Essex had been James's sworn ally, and the king's first act on his accession to the crown of England was to set Southampton free (10 April 1603). After a confinement of more than two years, Southampton thus resumed, under happier auspices, his place at court. Popular sympathy ran high in his favour. Samuel Daniel and John Davies of Hereford offered him congratulations on his release in verse, Bacon addressed him a prose epistle of welcome, and Shakespeare's sonnet 107 may well be associated with the general joy.

As soon as Southampton was at liberty, he was given high honours. On 2 July 1603 he was created K.G. Five days later he was appointed captain of the Isle of Wight and Carisbrooke Castle, as well as steward, surveyor, receiver, and bailiff of the royal manors in the island. He was re-created Earl of Southampton (21 July 1603), and on 18 April 1604 was fully restored in blood by act of parliament. On 10 Dec. 1603 he became keeper of the king's game in the divisions of Andover, Sawley, and Kingsclere, Hampshire. He was made lord lieutenant of Hampshire, jointly with the Earl of Devonshire, on 10 April 1604, and commissioner for the union with England on 10 May. The new queen showed him special favour. In 1603 he entertained her at Southampton House, and engaged Burbage and his company of actors, of whom Shakespeare was one, to act ‘Love's Labour's Lost’ in her presence. On 10 Oct. he was made her master of the game. He joined her council on 9 Aug. 1604, and when acting as steward at the magnificent entertainment given at Whitehall on 19 Aug. 1604 in honour of the signing of a treaty of peace with Spain, he twice danced a coranto with the queen.
☆ ☆ ☆
▸ **Tasks to complete**
**A.** Print the part of the Southampton passage starting at "Essex had been" and ending at "the general joy.".
**B.** In the Southampton passage, which play did Southampton have acted before the queen at Southampton House?
**C.** According to the Southampton passage, what posts was Southampton appointed to five days after being created K.G.?
☆ ☆ ☆
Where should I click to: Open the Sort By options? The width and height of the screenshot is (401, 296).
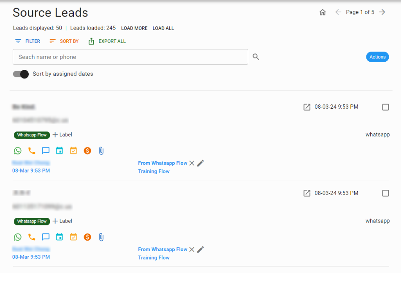[64, 41]
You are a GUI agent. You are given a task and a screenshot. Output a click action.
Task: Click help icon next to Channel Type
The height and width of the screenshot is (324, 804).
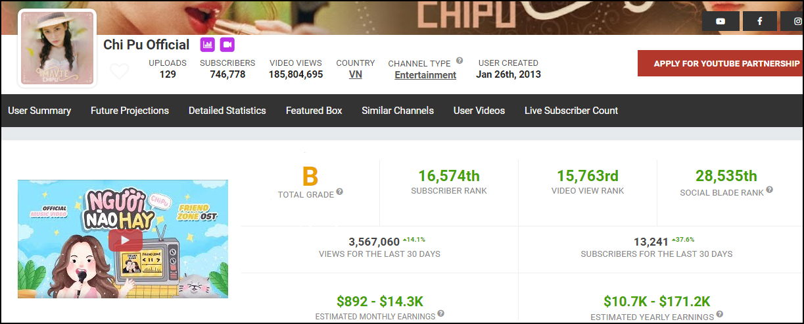[460, 61]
☆ ☆ ☆
▸ **Answers given**
**A.**
Essex had been James's sworn ally, and the king's first act on his accession to the crown of England was to set Southampton free (10 April 1603). After a confinement of more than two years, Southampton thus resumed, under happier auspices, his place at court. Popular sympathy ran high in his favour. Samuel Daniel and John Davies of Hereford offered him congratulations on his release in verse, Bacon addressed him a prose epistle of welcome, and Shakespeare's sonnet 107 may well be associated with the general joy.

**B.** ‘Love's Labour's Lost’

**C.**
- Captain of the Isle of Wight and Carisbrooke Castle
- Steward of the royal manors in the island
- Surveyor of the royal manors in the island
- Receiver of the royal manors in the island
- Bailiff of the royal manors in the island